Forge is the kernel optimization loop in TensorPath. It turns a workload into a strict agent-ready kernel task, accepts candidate kernel files, validates them against a PyTorch reference, benchmarks them against the baseline, and promotes only verified kernels into a local registry that the recommendation engine reads at request time.
Forge is not a runtime, compiler, kernel synthesizer, or model-serving framework. It is a verification and promotion pipeline.
TensorPath consumes @krxgu/kernel-skills
as an external instruction source for CUDA, Triton, quantization, benchmarking,
and kernel optimization workflows.
kernel-skills provides reusable expert playbooks. TensorPath does not depend on
it for execution, benchmarking, compilation, or deployment.
All execution happens inside Forge. Forge retrieves skill bundles, creates agent-ready prompts, accepts generated candidate kernels, validates correctness, benchmarks performance, and promotes only verified kernels into the local kernel registry.
This keeps kernel-skills general-purpose and keeps TensorPath responsible for
correctness, safety, and benchmark-backed promotion.

◆ **Dataset rows**:
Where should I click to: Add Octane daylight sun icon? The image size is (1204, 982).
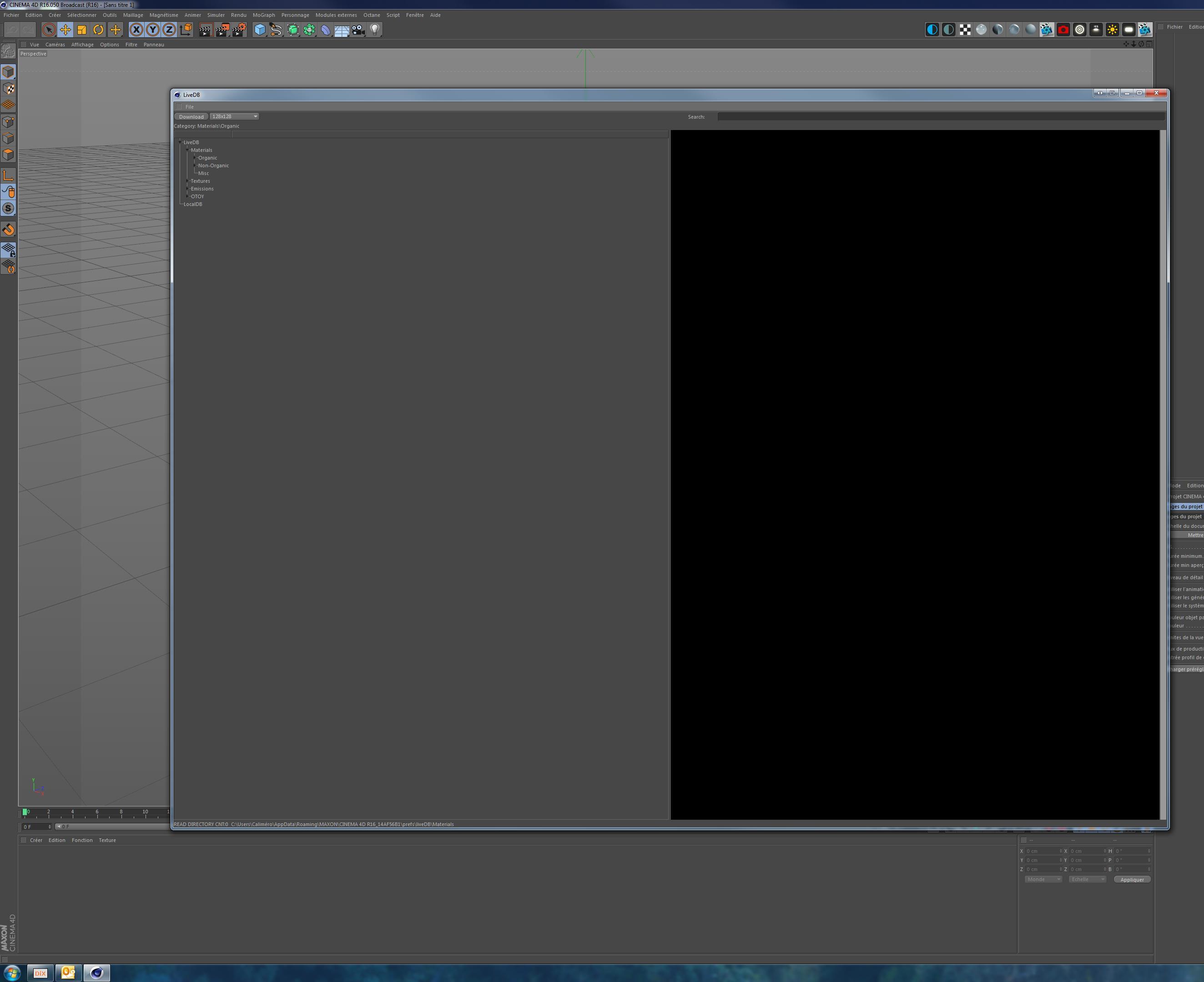(1112, 30)
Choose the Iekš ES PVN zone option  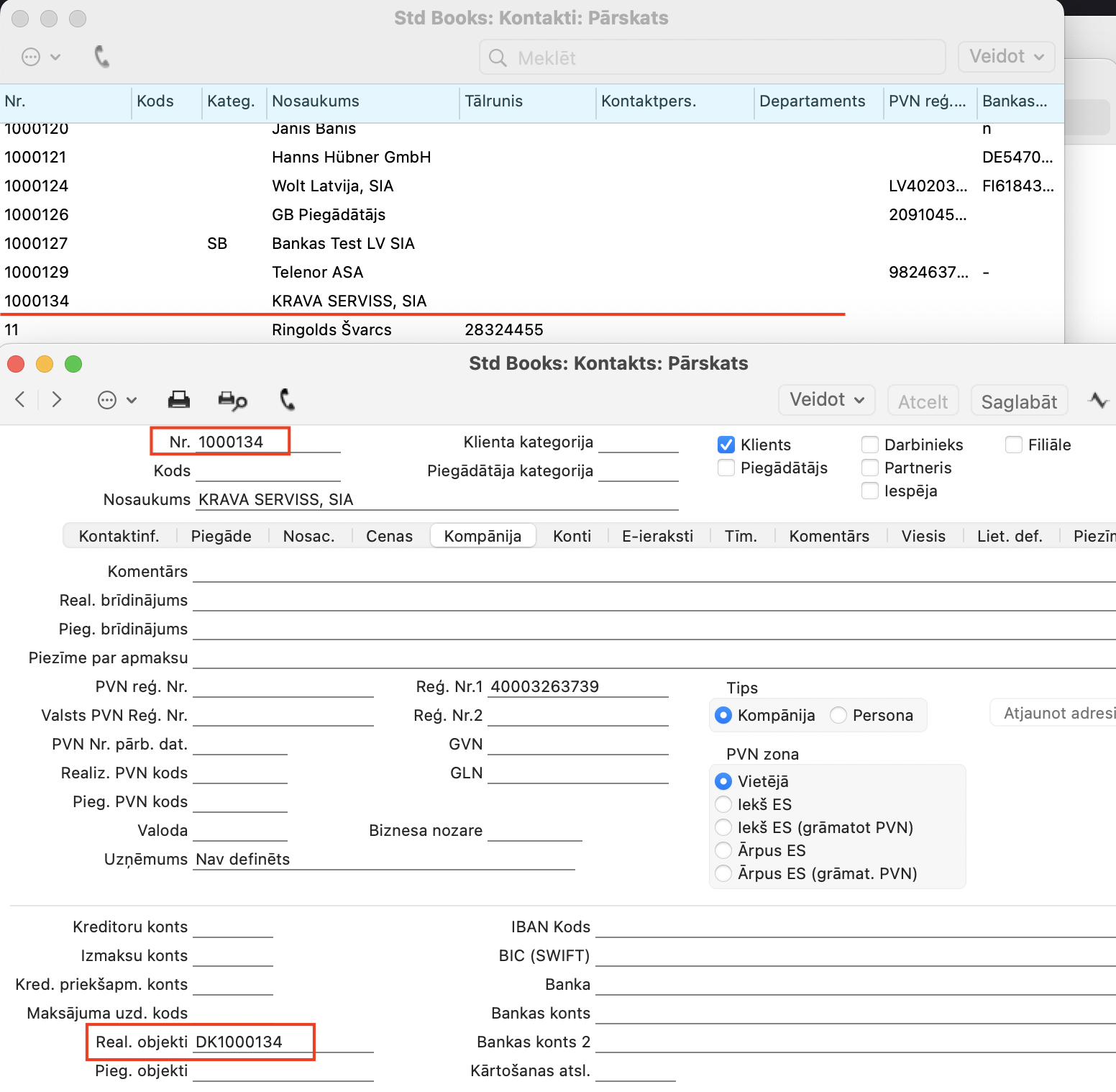click(x=723, y=804)
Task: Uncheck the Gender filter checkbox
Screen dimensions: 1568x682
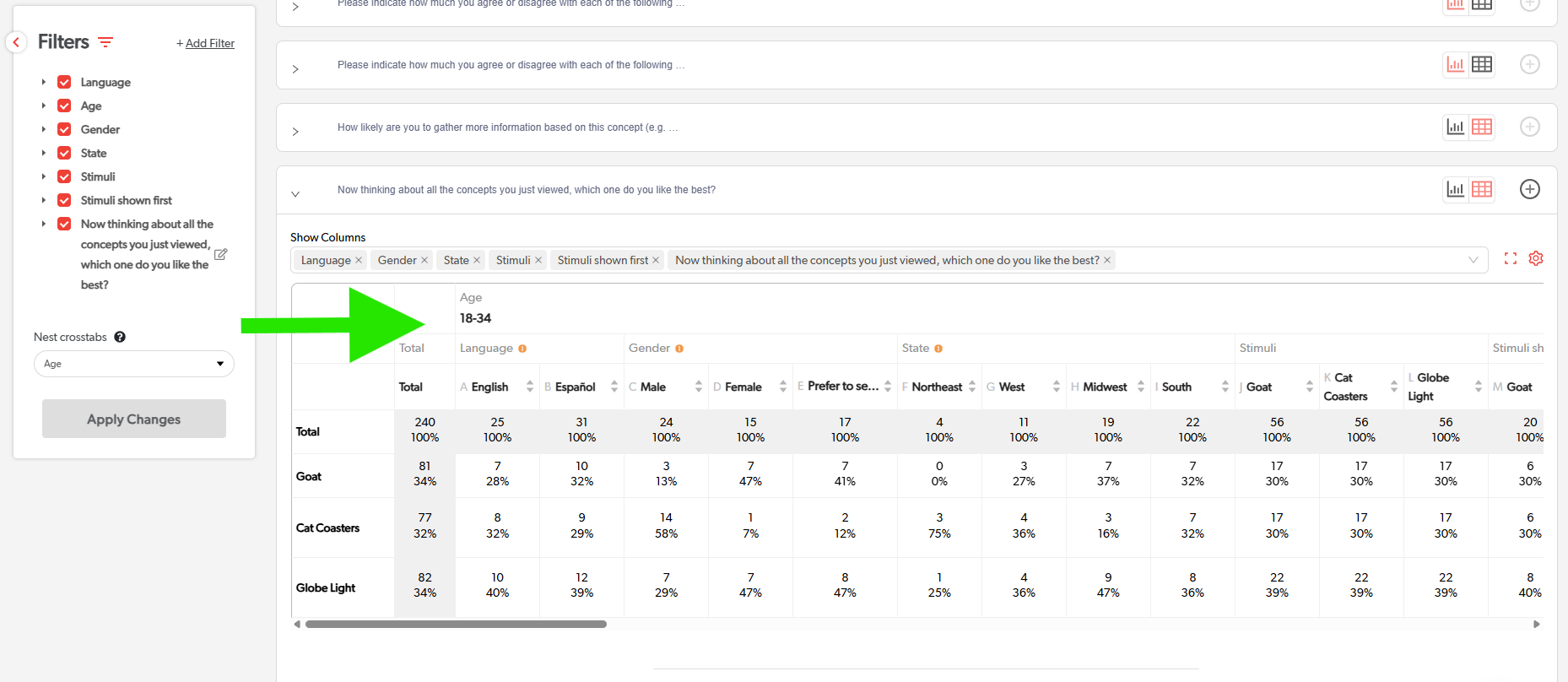Action: pyautogui.click(x=64, y=129)
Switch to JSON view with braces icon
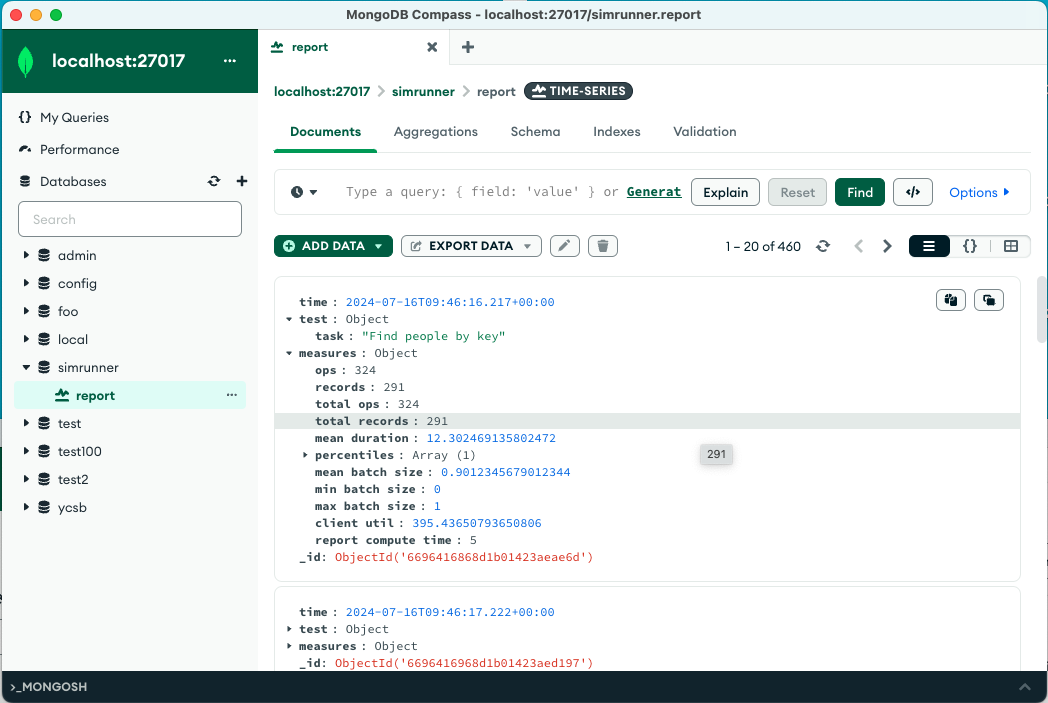 (x=969, y=246)
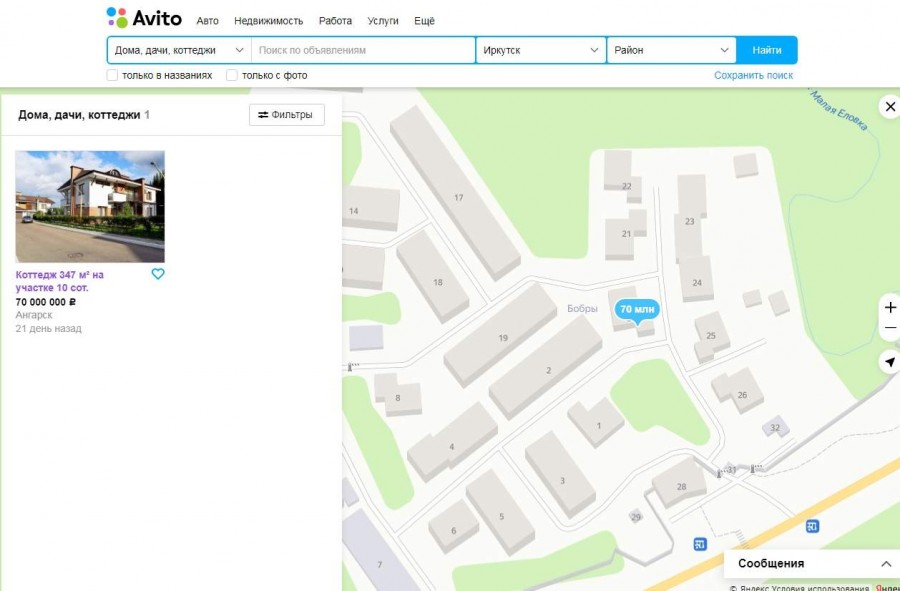Open the 'Дома, дачи, коттеджи' category dropdown

179,50
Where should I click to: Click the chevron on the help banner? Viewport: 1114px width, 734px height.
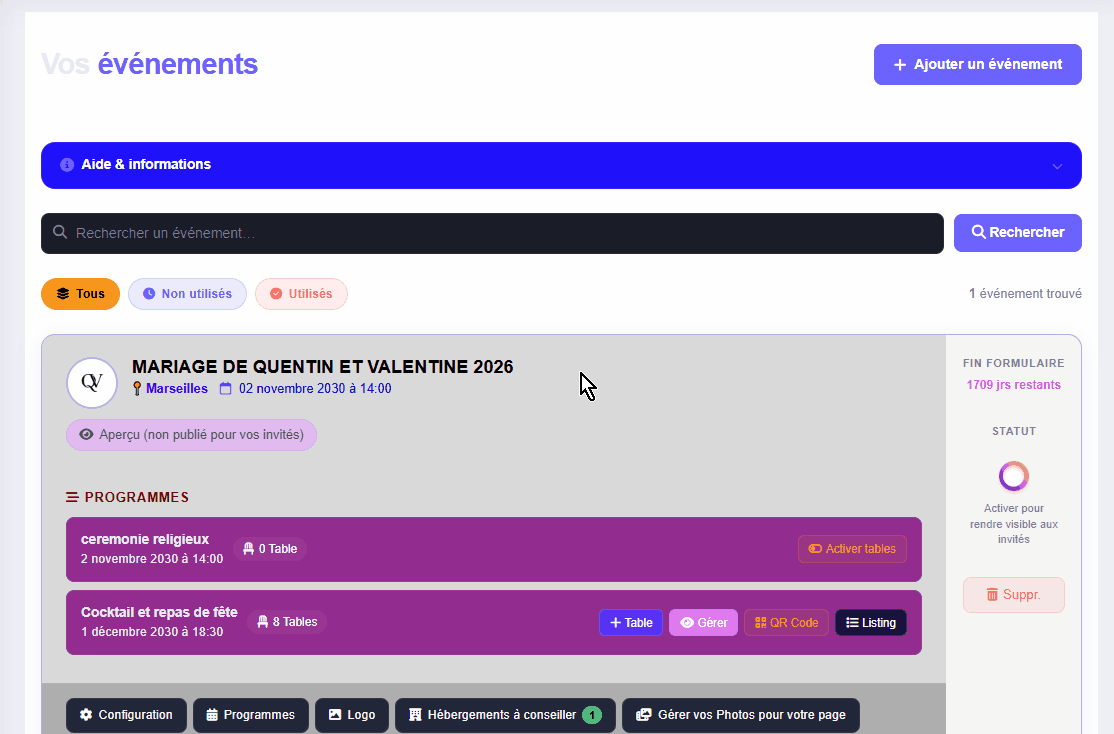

◆ **Your tasks**:
A – In the Forge description, what does Forge say it is instead of a runtime, compiler, kernel synthesizer, or model-serving framework?
B – Extend the Forge description with the next part, picking up after its last sentence.
The data has no connection to the Forge description.

◆ **Expected responses**:
A – A verification and promotion pipeline.

B –
Do not vendor-copy the kernel-skills repository into TensorPath. Consume it as a version-pinned npm package.
-
Create. A user (CLI, web UI, or API) submits a
KernelTaskSpec: operation, language, target GPU, dtype, shape, objective. -
Plan. The task planner searches kernel-skills with concept-level queries, filters by language, ensures hygiene skills (correctness/testing, boundary handling) are included, and assembles a final 3–5 skill bundle.
-
Prompt. The prompt builder renders a strict Markdown task with all required sections — operation, target hardware, shapes, objective, constraints, required deliverables, correctness requirements, benchmark requirements, files to produce, forbidden behavior, and the bundled skills inline.
-
Candidate. A developer or external agent uses the prompt to produce five files in
forge_runs/<run_id>/candidate/:kernel.py,reference.py,test_correctness.py,bench.py,metadata.json. -
Verify. The verifier checks required files, validates
metadata.json, scans for unsafe code patterns (subprocess, eval, network, writes outside the candidate directory), confirms CUDA is available, and runs pytest ontest_correctness.pyin a subprocess with a 120 s timeout. -
Benchmark. Once verified, the benchmarker runs
candidate/bench.pyin a subprocess (300 s timeout), parses the last JSON-shaped line of stdout, and applies the 1.10× minimum speedup threshold. Anything below is rejected. -
Promote. The promoter requires both gates to have passed, generates a deterministic kernel ID (
<lang>_<op>_<gpu_slug>_<dtype>_<shape_slug>_v<n>), copieskernel.pyintoapp/kernels/<lang>/verified/<op>/, appends an entry tokernel_registry/verified_kernels.json, and writespromotion.json.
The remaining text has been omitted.